By Rebecca Adams, CQ HealthBeat Associate Editor

April 25, 2014 -- Major health insurers are much more concerned about the financial effects of changes to Medicare Advantage and Medicaid payments than the impact of individual market enrollment on their business in 2014, an insurance industry consultant said at a forum last week.

Bob Laszewski told an American Enterprise Institute conference that insurers will raise their rates modestly, but most will not seek double-digit increases.

Laszewski said that insurers and the Centers for Medicare and Medicaid Services (CMS) officials will meet next week to talk about unsettled questions about the payment and reconciliation functions of healthcare.gov that still need to be finished. Laszewski predicted the systems on the troubled federal insurance exchange will be ready in September, one year after they were expected to be operational.

Insurers have been sending invoices to federal officials while they wait for the website's functions to be debugged. The administration has been paying insurers without certifying that the invoices are correct, said Laszewski, who estimated that insurers are billing the government for about $10 billion per month for subsidies "with no backup and no reconciliation."

It could be difficult for the federal government to square what insurers are owed to reflect their customers' subsidies against the companies' payment requests, he said.

"We've got the mother of all reconciliations coming," he said.

The colorful consultant, who has been outspoken about sensitive problems related to implementation, said that temporary protections that will buffer companies from major losses during the first three years of the health system changes will be part of the reason why many insurers probably will not hike premiums dramatically when the next open enrollment season begins on Nov. 15 under the health law (PL 111-148, PL 111-152).

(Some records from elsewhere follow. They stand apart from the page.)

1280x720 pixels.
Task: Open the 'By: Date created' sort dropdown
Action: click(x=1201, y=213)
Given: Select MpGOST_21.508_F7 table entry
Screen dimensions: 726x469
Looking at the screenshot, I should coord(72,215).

Insurance companies have to start submitting their bids in some states in May but they may not become public immediately.

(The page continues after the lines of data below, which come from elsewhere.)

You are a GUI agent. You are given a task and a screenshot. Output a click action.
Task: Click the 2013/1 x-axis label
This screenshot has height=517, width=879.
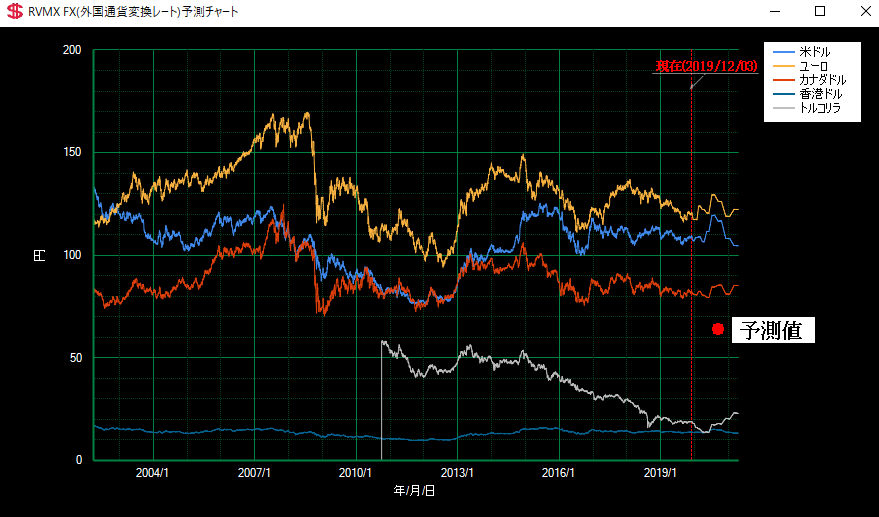tap(457, 472)
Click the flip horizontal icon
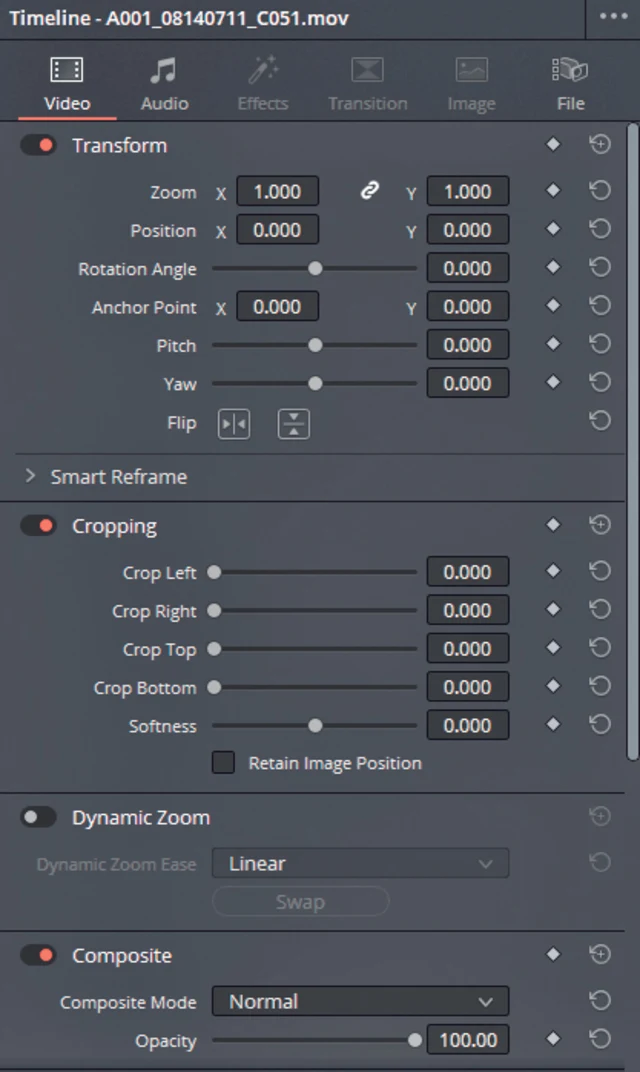Viewport: 640px width, 1072px height. 234,424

Laszewski had predicted previously that insurers would raise their rates by 9.9 percent—because rate increases of 10 percent or higher are subject to greater government scrutiny.

Panelists at earlier sessions of the conference had discussed details of the law, employers' reactions to it and state officials' efforts to modernize the health care system.

Tracy Watts, a partner at Mercer Human Resource Consulting, highlighted results from a survey that the group released last month showing that as of February, the individual mandate had not made a major difference in the number of employees who were buying job-related coverage through their employers.

Speaker Alan Weil predicted that CMS officials will announce within the next couple of weeks will unveil another round of innovation grants to states that are trying to update the health care delivery systems in their states. In February 2013, 25 states were offered a total of $300 million to implement multi-payer payment and health care delivery system changes that are supposed to improve the quality of health care and lower costs. Six states that received the majority of funding were preparing to implement models that they had already proposed, while three were given funds to finish plans that they were in the midst of preparing. Another 16 states were given money to start work on a plan.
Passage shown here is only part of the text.